- [EXERCISE MATERIAL]:
+--
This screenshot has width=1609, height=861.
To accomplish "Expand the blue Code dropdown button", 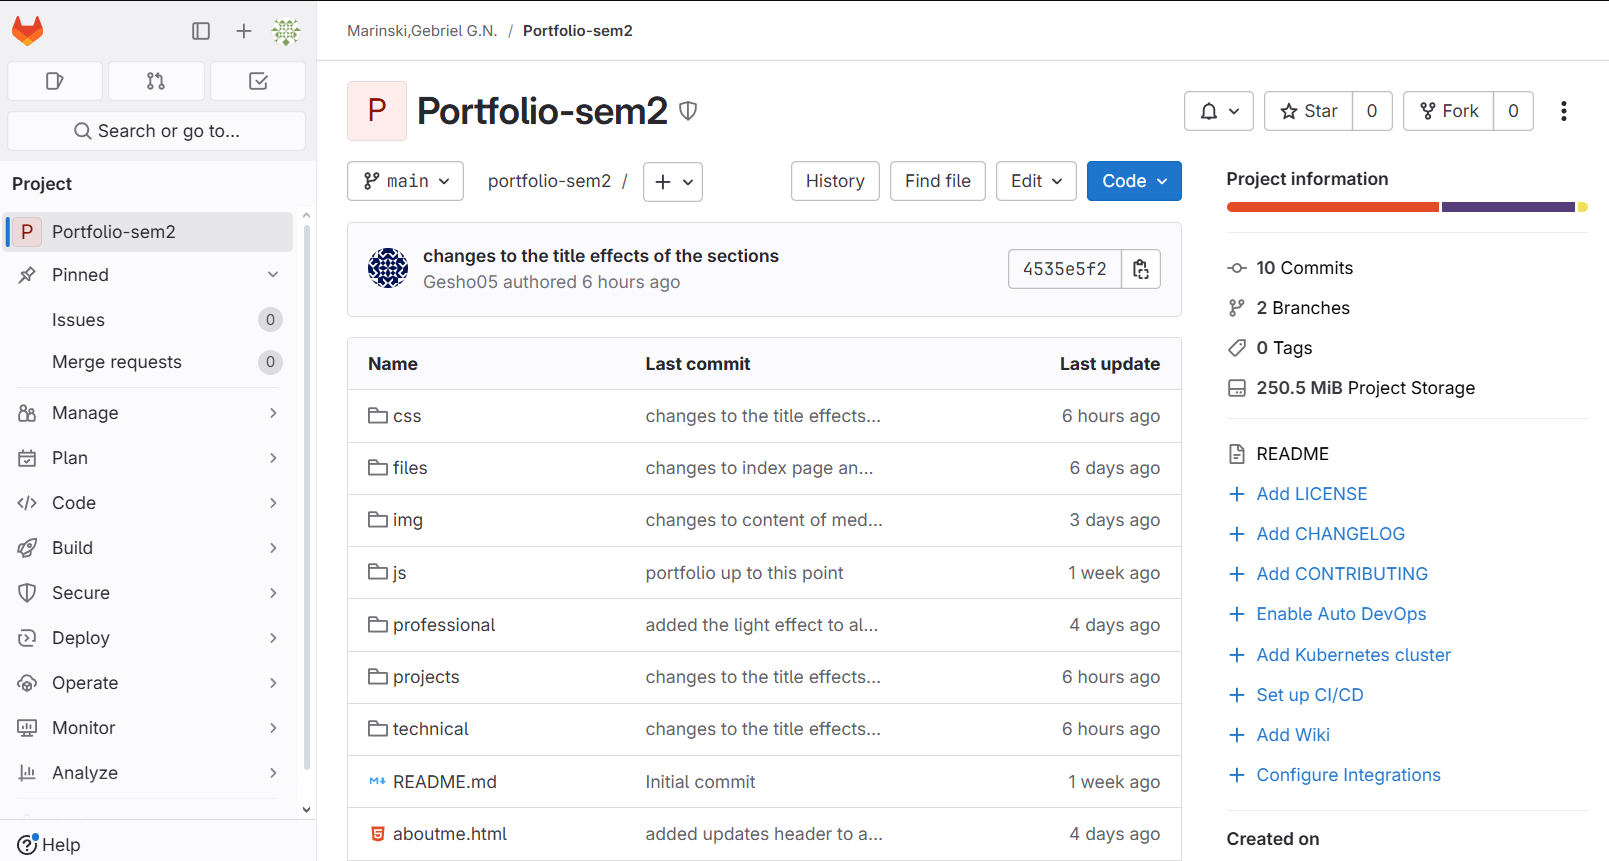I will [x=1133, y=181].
+--
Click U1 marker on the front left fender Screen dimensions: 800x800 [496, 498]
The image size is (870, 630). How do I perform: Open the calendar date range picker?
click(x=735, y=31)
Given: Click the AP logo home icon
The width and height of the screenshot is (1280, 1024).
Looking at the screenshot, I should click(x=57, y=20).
+--
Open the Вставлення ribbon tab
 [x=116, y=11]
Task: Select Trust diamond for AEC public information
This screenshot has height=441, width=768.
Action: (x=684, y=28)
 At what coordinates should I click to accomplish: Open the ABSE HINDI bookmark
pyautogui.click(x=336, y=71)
+--
- [EXERCISE TASK]: Rewrite the rows starting at the line that contains "The image size" and ending at the line that contains "Looking at the", swapping "calendar" for "schedule" and leaving everything else as it is.

- [WORKED ANSWER]:
The image size is (870, 630). How do I perform: Open the schedule date range picker?
click(x=735, y=31)
Given: Click the AP logo home icon
The width and height of the screenshot is (1280, 1024).
Looking at the screenshot, I should click(x=57, y=20).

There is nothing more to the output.